Data rows:
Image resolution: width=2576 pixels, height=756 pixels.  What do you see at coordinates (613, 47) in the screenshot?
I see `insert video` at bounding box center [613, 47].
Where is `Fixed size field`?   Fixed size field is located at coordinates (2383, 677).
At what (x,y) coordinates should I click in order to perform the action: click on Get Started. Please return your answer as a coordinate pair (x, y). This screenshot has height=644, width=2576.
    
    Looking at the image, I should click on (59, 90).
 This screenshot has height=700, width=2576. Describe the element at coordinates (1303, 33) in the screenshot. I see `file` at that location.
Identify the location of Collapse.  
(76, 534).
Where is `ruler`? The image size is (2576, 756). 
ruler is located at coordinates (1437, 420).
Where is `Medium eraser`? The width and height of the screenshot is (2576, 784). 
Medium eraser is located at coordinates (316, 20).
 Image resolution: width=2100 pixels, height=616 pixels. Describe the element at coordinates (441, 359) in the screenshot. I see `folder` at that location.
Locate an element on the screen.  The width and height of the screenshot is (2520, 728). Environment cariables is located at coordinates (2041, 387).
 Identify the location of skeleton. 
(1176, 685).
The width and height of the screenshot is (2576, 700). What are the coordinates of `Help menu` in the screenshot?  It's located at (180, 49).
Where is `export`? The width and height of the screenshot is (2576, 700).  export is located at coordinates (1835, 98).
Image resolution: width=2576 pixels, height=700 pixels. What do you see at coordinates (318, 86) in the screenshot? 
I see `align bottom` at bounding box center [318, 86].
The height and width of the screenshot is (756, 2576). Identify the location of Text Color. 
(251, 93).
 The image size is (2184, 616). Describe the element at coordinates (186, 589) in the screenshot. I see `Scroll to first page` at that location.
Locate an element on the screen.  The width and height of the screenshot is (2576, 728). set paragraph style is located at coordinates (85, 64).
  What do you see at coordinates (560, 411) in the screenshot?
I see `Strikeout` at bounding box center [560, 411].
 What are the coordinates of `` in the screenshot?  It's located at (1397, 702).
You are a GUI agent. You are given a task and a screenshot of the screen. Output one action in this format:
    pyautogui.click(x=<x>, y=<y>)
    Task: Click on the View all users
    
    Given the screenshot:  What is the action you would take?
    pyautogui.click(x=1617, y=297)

Required task:
Which lines in the listing above contain the word "eraser"? Pull each one out.

Final answer:
Where is `Medium eraser`? The width and height of the screenshot is (2576, 784). 
Medium eraser is located at coordinates (316, 20).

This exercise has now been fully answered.